Dalam Peraturan Kepala Badan ini yang dimaksud dengan:
1. Bencana adalah peristiwa atau rangkaian peristiwa yang mengancam dan mengganggu kehidupan dan penghidupan masyarakat yang disebabkan, baik oleh faktor alam dan/atau faktor nonalam maupun faktor manusia sehingga mengakibatkan timbulnya korban jiwa manusia, kerusakan lingkungan, kerugian harta benda, dan dampak psikologis.
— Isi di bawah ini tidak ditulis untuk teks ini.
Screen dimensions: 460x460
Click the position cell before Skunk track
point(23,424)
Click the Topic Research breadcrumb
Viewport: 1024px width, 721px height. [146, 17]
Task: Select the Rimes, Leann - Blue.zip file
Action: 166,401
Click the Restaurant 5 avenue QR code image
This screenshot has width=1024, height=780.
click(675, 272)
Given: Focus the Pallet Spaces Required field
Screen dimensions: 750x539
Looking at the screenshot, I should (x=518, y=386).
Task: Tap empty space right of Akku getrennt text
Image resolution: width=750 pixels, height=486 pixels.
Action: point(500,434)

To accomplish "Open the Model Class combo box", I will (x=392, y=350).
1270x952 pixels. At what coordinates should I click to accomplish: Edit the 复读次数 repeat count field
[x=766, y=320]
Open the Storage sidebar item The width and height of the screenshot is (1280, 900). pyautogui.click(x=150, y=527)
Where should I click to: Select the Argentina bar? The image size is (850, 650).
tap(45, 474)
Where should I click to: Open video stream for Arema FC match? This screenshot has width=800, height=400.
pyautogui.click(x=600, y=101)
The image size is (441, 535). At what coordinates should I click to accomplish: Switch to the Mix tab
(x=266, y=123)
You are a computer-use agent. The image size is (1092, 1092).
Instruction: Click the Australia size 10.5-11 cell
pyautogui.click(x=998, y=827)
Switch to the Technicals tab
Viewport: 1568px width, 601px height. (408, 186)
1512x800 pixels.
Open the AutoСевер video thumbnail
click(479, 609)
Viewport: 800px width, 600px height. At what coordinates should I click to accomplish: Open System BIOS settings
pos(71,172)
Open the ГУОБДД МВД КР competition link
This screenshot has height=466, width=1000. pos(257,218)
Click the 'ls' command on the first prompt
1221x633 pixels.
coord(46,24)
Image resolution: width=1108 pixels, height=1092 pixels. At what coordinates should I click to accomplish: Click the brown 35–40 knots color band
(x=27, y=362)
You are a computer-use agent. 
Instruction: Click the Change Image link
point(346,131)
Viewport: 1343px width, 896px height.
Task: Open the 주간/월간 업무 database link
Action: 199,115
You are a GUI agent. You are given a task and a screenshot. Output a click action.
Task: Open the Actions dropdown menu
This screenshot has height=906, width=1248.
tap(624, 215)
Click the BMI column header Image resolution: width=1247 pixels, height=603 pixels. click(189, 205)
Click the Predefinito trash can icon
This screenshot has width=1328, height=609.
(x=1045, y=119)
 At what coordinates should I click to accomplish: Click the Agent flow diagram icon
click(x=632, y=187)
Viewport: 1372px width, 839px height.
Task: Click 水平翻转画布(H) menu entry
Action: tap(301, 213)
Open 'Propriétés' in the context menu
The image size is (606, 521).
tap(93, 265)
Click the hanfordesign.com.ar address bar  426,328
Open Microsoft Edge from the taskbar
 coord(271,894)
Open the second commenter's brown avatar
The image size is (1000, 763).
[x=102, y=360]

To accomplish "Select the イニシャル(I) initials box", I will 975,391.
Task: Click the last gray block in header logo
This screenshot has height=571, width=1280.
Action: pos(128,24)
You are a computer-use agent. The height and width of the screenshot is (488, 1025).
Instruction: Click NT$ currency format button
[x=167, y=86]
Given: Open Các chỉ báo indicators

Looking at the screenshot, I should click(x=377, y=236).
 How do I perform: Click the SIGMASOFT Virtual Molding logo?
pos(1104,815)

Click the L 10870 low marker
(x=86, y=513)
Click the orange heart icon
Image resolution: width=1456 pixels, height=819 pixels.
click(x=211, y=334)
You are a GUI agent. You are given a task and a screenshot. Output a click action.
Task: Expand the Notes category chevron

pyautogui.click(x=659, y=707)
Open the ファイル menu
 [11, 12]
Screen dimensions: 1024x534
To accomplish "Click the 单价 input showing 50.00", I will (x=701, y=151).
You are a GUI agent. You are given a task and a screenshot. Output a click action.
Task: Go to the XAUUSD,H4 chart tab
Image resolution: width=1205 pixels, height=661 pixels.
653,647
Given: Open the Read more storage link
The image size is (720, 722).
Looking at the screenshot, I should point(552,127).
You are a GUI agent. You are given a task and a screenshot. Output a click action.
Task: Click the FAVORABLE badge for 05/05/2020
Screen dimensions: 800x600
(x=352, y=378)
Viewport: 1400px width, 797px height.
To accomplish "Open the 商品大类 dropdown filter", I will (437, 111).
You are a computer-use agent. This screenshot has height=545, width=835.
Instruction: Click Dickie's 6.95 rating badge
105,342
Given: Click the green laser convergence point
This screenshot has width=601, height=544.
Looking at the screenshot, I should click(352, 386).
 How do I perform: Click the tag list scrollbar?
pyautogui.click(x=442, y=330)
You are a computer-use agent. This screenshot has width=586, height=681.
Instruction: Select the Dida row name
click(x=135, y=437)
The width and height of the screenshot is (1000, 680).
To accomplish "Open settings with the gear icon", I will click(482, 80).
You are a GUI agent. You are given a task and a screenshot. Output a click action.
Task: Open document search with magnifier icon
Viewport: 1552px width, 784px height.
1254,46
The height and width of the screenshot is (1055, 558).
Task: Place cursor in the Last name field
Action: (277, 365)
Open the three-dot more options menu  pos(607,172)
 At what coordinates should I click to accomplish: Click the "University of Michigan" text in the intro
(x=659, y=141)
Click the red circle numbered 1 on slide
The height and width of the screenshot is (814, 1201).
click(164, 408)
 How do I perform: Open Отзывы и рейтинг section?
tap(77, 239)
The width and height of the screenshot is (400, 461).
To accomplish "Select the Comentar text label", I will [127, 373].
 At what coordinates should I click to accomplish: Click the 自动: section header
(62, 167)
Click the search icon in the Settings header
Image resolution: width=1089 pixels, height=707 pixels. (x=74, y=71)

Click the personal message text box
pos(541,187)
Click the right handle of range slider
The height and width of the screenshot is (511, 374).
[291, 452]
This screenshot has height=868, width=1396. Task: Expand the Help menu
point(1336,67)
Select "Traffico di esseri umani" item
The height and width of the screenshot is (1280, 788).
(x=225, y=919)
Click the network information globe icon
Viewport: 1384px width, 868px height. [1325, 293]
2. Penyelenggaraan Penanggulangan Bencana adalah serangkaian upaya meliputi penetapan kebijakan pembangunan yang beresiko timbulnya bencana, kegiatan pencegahan bencana, tanggap darurat, dan
rehabilitasi.
3. Pusat Pendidikan dan Pelatihan Penanggulangan Bencana yang selanjutnya disingkat Pusdiklat PB adalah lembaga yang mempunyai tugas melaksanakan pengoordinasian dan pelaksanaan kebijakan umum di bidang pendidikan dan pelatihan teknis kebencanaan.
4. Pendidikan dan Pelatihan Penanggulangan Bencana yang selanjutnya disingkat Diklat PB adalah pendidikan dan pelatihan yang diselenggarakan untuk memberikan keterampilan atau penguasaan pengetahuan di bidang teknis penanggulangan bencana.
5. Penyelenggara Pendidikan dan Pelatihan Penanggulangan Bencana adalah Pemerintah, pemerintah daerah/lembaga/organisasi yang terkait dengan penanggulangan bencana.
6. Kompetensi adalah karakteristik dan kemampuan kerja yang mencakup aspek sikap, pengetahuan, dan kecakapan sesuai dengan tugas dan/atau fungsi dalam suatu jabatan.
7. Sertifikat adalah tanda atau surat keterangan tertulis atau tercetak, yang dikeluarkan oleh instansi/lembaga berwenang yang dapat digunakan sebagai bukti pemilikan atau suatu kejadian.
8. Kurikulum adalah seperangkat rencana dan pengaturan mengenai tujuan, isi, pengalaman belajar, dan penilaian, serta cara yang digunakan sebagai pedoman penyelenggaraan kegiatan pembelajaran untuk mencapai tujuan pendidikan tertentu.
9. Bahan Ajar adalah seperangkat sarana atau alat pembelajaran yang berisikan materi pembelajaran, metode, batasan, dan cara mengevaluasi yang di desain secara sistematis dan menarik dalam rangka mencapai tujuan yang diharapkan, yaitu mencapai kompetensi atau subkompetensi dengan skala kompleksitasnya.
10. Jenjang Operator adalah jenjang jabatan yang memerlukan kecakapan dan pengetahuan operasional di bidang penanggulangan bencana sehingga mampu
menyelesaikan berbagai masalah dengan metoda yang sesuai, kerja sama dalam lingkup kerjanya, dan bertanggung jawab pada pekerjaan sendiri serta dapat diberi tanggung jawab atas kuantitas dan mutu hasil kerja orang lain.
11. Jenjang Teknis/Analis adalah jenjang jabatan yang memerlukan kecakapan dalam mengaplikasikan bidang keahliannya, mampu menyelesaikan masalah, mampu beradaptasi terhadap situasi yang dihadapi, memiliki konsep teoritis bidang penanggulangan bencana secara umum dan dalam bidang pengetahuannya secara mendalam, mampu memformulasikan penyelesaian masalah secara prosedural, mempunyai tanggung jawab pada pekerjaan sendiri, dan dapat diberi tanggung jawab atas kuantitas dan mutu hasil kerja organisasi.
12. Jenjang Ahli adalah jenjang jabatan yang memerlukan kecakapan dalam merencanakan sumber daya di bidang penanggulangan bencana di bawah tanggung jawabnya, mengevaluasi secara komprehensif kerjanya, memecahkan masalah dengan memanfaatkan ilmu pengetahuan, teknologi dan/atau seni untuk menghasilkan langkah strategis organisasi dan melakukan riset, penelitian, dan pengembangan, dan dapat mengambil keputusan strategis dengan akuntabilitas dan tanggung jawab penuh atas semua aspek yang berada di bawah tanggung jawab bidang keahliannya.